22Did I say, Bring unto me? or, Give a reward for me of your substance?22Have I ever said: "Give me something" or "Pay a bribe for me from your wealth"
23Or, Deliver me from the enemy's hand? or, Redeem me from the hand of the mighty?23or "Deliver me from the enemy's power" or "Redeem me from the grasp of the ruthless"?
24Teach me, and I will hold my tongue: and cause me to understand wherein I have erred.24Teach me, and I will be silent. Help me understand what I did wrong.
25How forcible are right words! but what doth your arguing reprove?25How painful honest words can be!
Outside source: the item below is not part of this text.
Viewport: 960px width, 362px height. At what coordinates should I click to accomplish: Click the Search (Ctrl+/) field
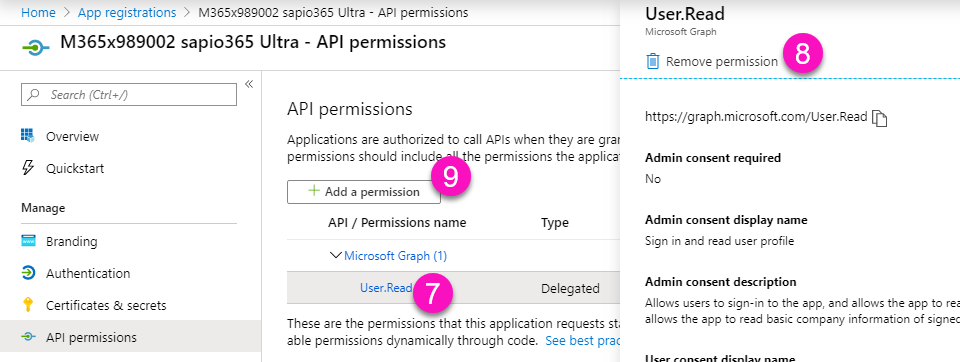(129, 94)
But what does your rebuke prove?
26Do ye imagine to reprove words, and the speeches of one that is desperate, which are as wind?26Do you think that you can disprove my words or that a despairing man's words are mere wind?
27Yea, ye overwhelm the fatherless, and ye dig a pit for your friend.27No doubt you would cast lots for a fatherless child and negotiate a price to sell your friend.
28Now therefore be content, look upon me; for it is evident unto you if I lie.28But now, please look at me; would I lie to your face?
29Return, I pray you, let it not be iniquity; yea, return again, my righteousness is in it.29Reconsider; don't be unjust. Reconsider; my righteousness is still the issue.
30Is there iniquity in my tongue? cannot my taste discern perverse things?30Is there injustice on my tongue or can my palate not taste disaster?